Work to be completed — Please filter the data below down to the lines holding the string "actions".

Stored data:

********

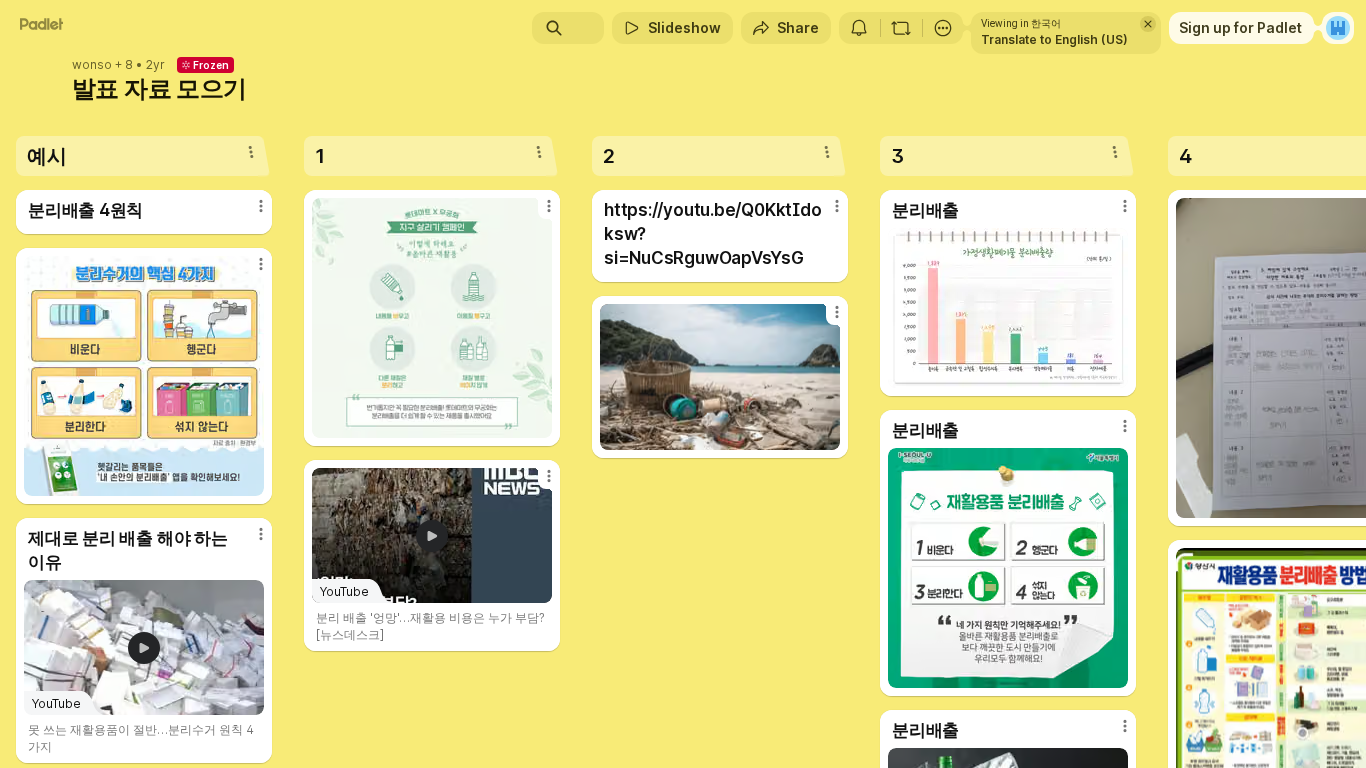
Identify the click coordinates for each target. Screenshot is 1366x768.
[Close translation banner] (1148, 24)
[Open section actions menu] (251, 152)
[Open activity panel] (859, 28)
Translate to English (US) (1054, 39)
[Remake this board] (901, 28)
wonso (92, 65)
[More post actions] (261, 206)
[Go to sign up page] (1338, 28)
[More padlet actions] (943, 28)
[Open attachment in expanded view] (144, 376)
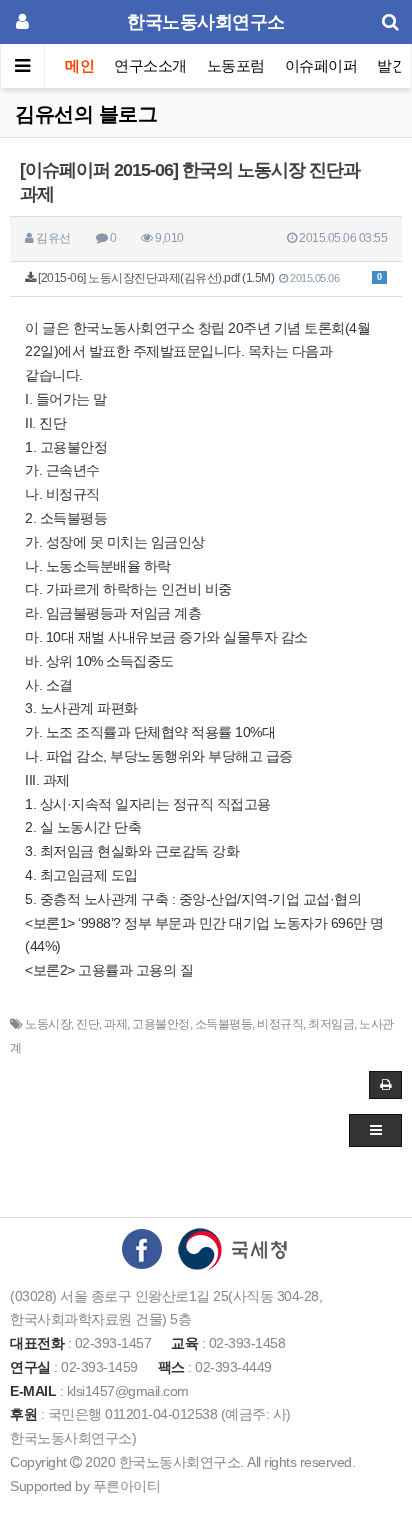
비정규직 (280, 1024)
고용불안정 (161, 1024)
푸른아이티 (127, 1486)
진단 (87, 1024)
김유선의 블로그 (86, 114)
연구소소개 (150, 65)
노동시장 (48, 1024)
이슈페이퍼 (321, 65)
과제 (115, 1024)
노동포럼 (236, 65)
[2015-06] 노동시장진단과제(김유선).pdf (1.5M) (209, 278)
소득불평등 (224, 1024)
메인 (79, 65)
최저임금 (331, 1024)
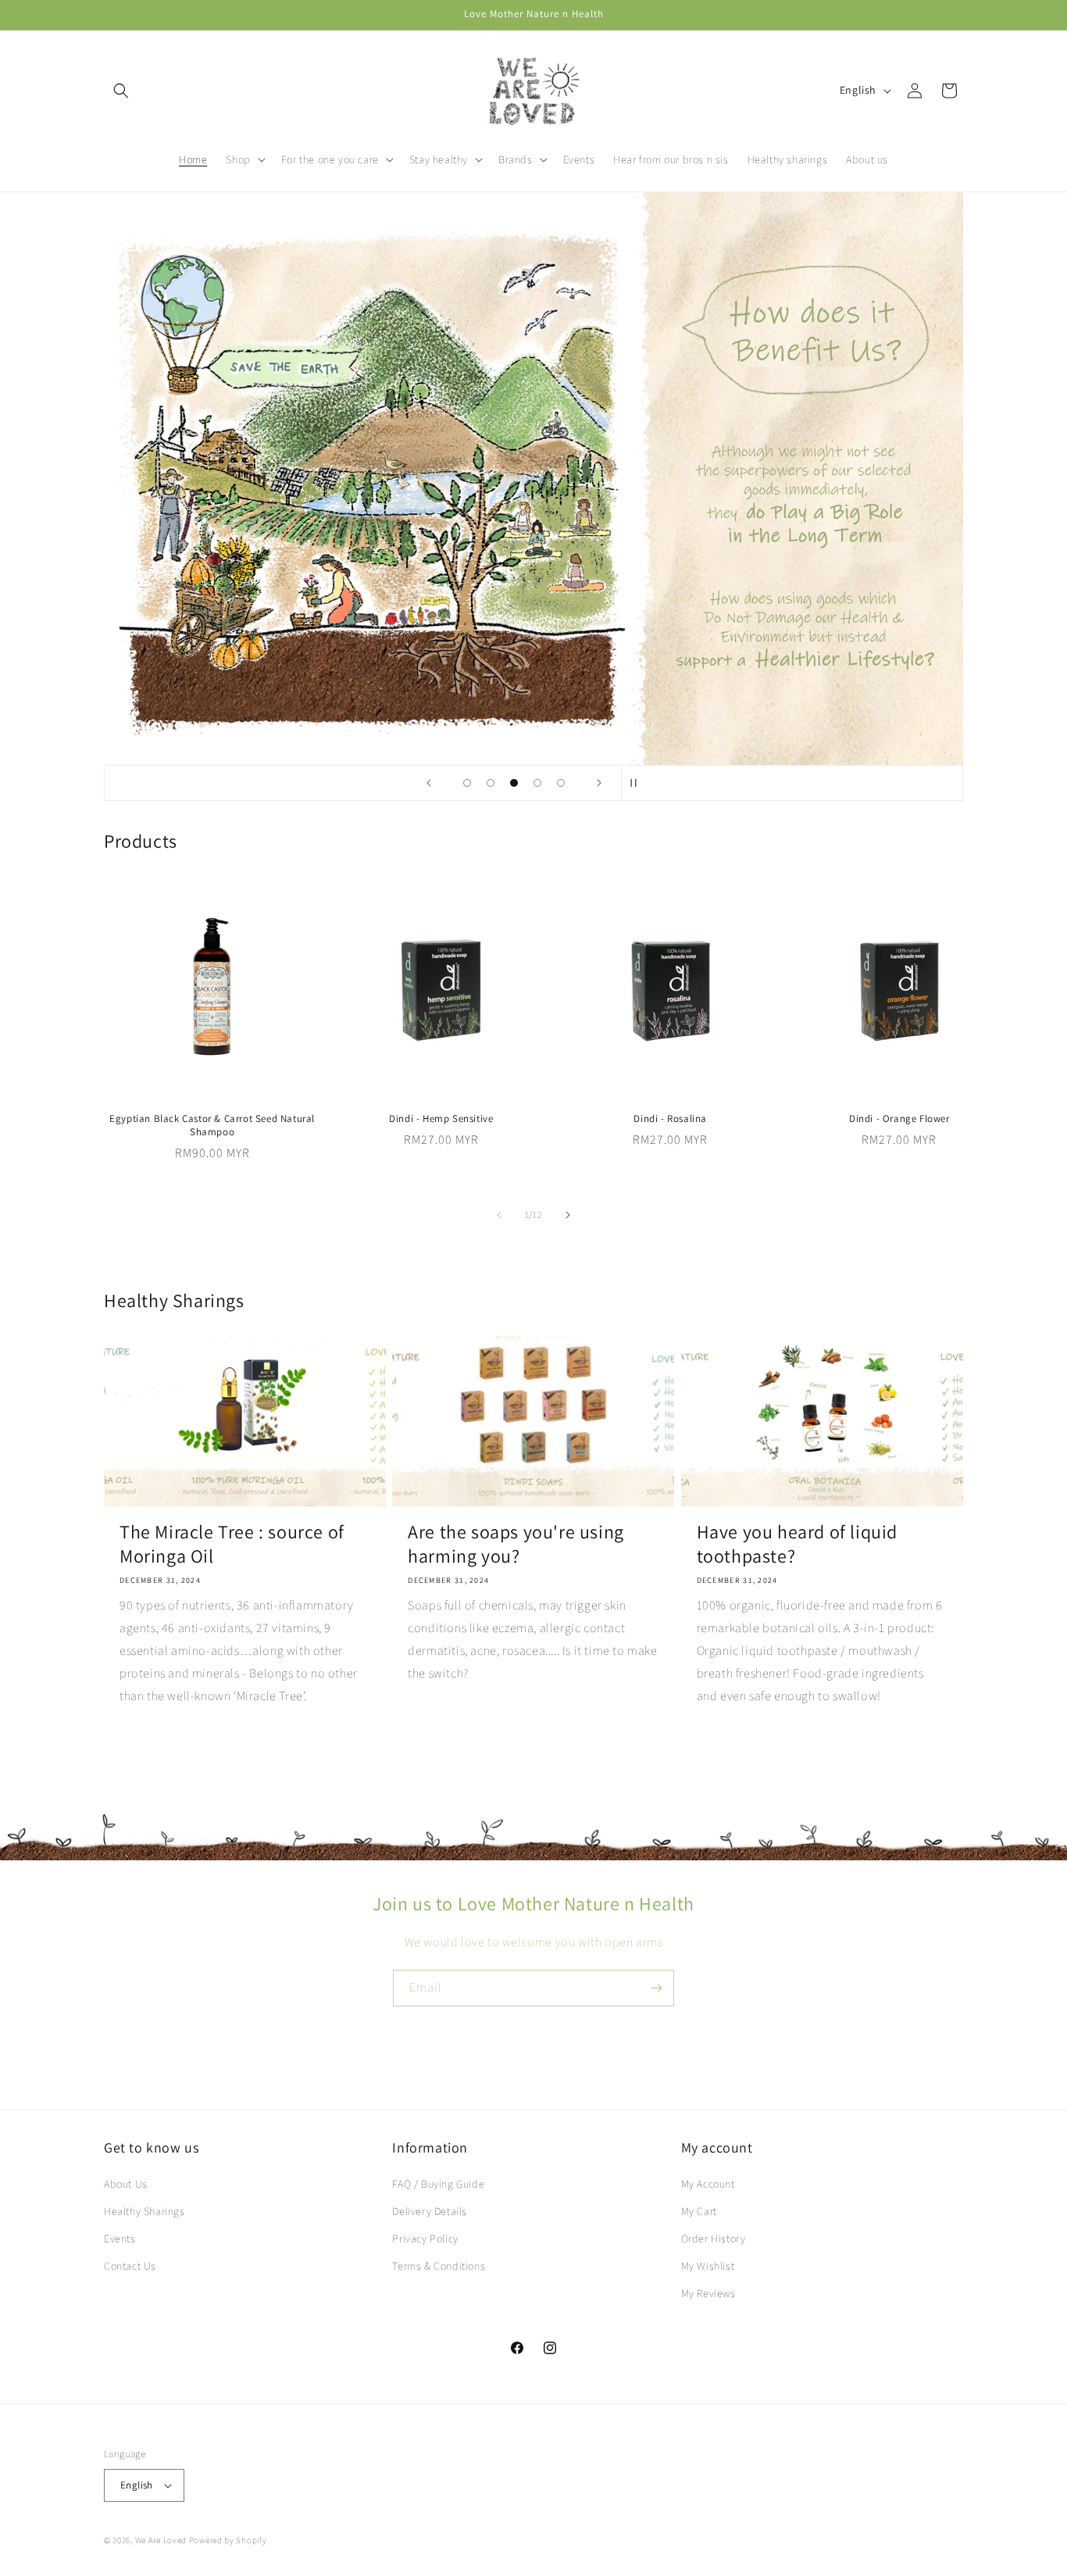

********

Answer box —
[Open section actions menu] (251, 152)
[More post actions] (261, 206)
[More padlet actions] (943, 28)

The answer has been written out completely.